Composition of the Nomination Committee
In accordance with the Nomination Committee procedures, as adopted at the AGM 2018, the Nomination Committee will normally consist of a representative for each of the three largest registered shareholders and the Chairman of the Board, who is to convene the first meeting of the committee, at latest in October the year before the next AGM.
The Chairman of the Nomination Committee will be the representative of the largest shareholder in terms of votes, or else the member elected to this position within the committee.
If any of the three largest shareholders in terms of votes refrains from taking a seat on the Nomination Committee, that seat will be offered to the fourth largest shareholder in terms of votes, etc., until such time as the owners are represented by three shareholders. In the case of a member leaving the committee before its work is complete, the shareholder shall have the right to appoint a new committee member.

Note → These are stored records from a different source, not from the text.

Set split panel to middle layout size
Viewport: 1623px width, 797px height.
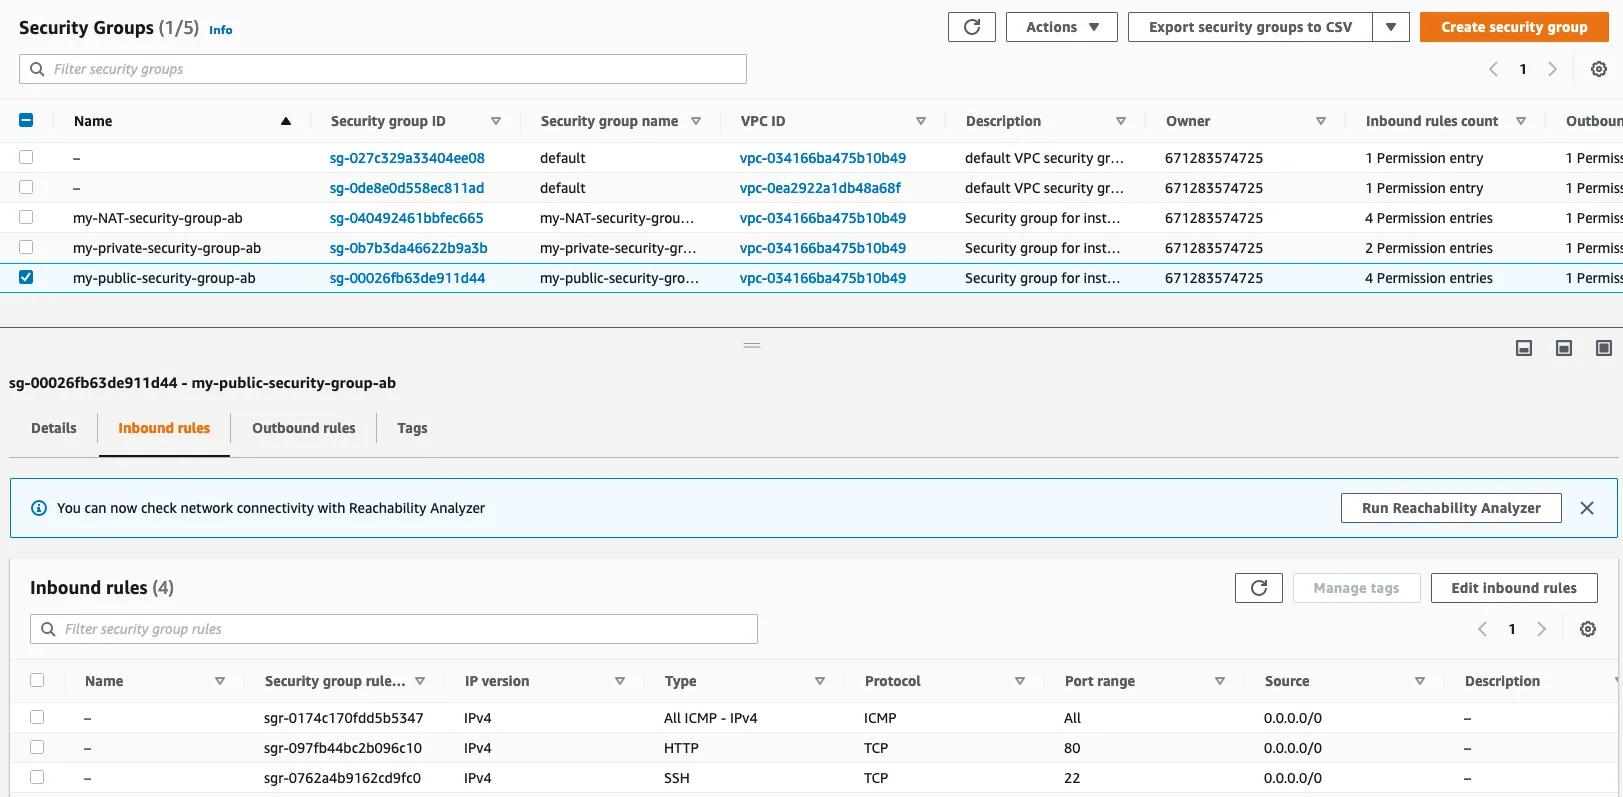[1564, 348]
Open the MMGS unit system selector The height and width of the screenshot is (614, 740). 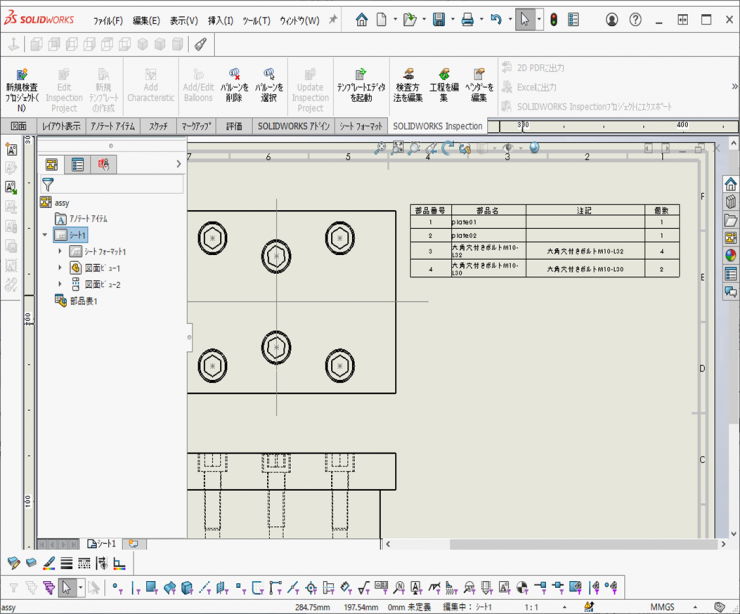tap(664, 606)
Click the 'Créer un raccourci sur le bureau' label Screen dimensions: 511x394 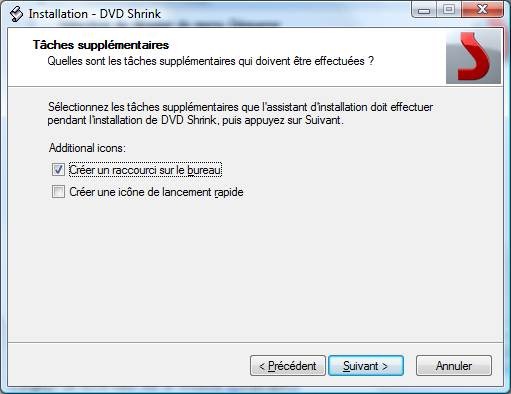pos(145,170)
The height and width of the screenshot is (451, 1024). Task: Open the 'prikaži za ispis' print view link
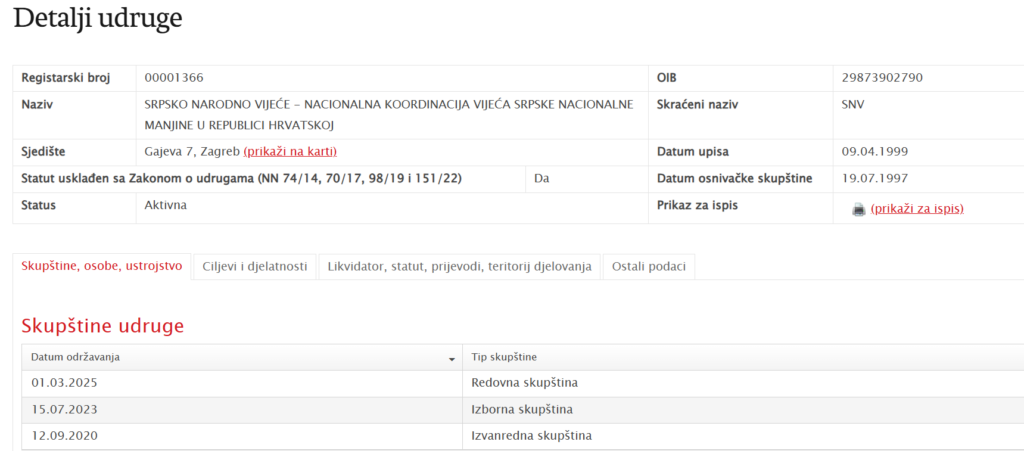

In the case when a shareholder that has appointed a member of the Nomination Committee is no longer among the largest shareholders, the member appointed by said shareholder shall place his or her seat at disposal. The shareholder that has gained a place among the three largest shareholders shall be asked and have the right to appoint a member. The members of the Nomination Committee shall not be replaced if changes in votes are only marginal or if most of the work of the Nomination Committee ahead of the AGM is assessed by the Chairman of the Nomination Committee to have been completed already.
The names of the members of the Nomination Committee with information regarding which shareholders they represent will be announced in conjunction with the Company’s third interim report or, if changes are made later, as soon as they are made.
Nomination Committee's tasks
The task of the Nomination Committee is to put forward proposals, at the next Annual General Meeting, for the Chairman of the AGM, the Board of Directors, the Chairman of the Board, Auditors, fees for Board Members and Auditors, any committee fees, as well as proposals for changes in this instruction on Nomination Committee procedures.
No fee is paid to the members of the Nomination Committee. The Company shall recompense any reasonable costs that arise in connection with the Nomination Committee’s work.